[Data entries]

=== Section Start ===

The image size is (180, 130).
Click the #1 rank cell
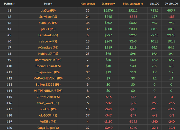pos(9,11)
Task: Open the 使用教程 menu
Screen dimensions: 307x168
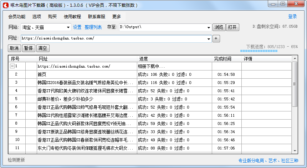Action: pos(72,16)
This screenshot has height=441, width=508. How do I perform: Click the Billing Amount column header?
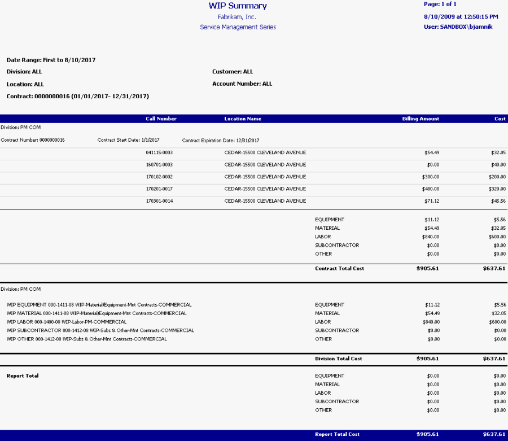point(420,119)
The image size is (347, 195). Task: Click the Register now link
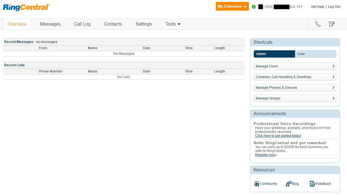click(264, 155)
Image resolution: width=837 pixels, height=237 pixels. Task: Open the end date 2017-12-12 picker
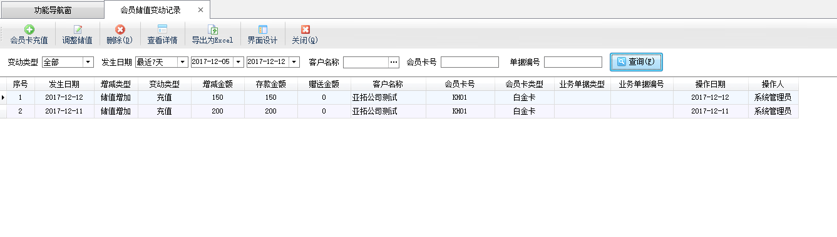tap(295, 62)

=== Section End ===

● **PROMPT**
Retype precisely, and only, the lines from the one holding "This screenshot has" through the final line of the data above, with the pictures omitted.

● **RESPONSE TO THE TASK**
This screenshot has height=441, width=508. How do I perform: Click the Billing Amount column header?
point(420,119)
The image size is (347, 195). Task: Click the Register now link
click(264, 155)
Image resolution: width=837 pixels, height=237 pixels. Task: Open the end date 2017-12-12 picker
tap(295, 62)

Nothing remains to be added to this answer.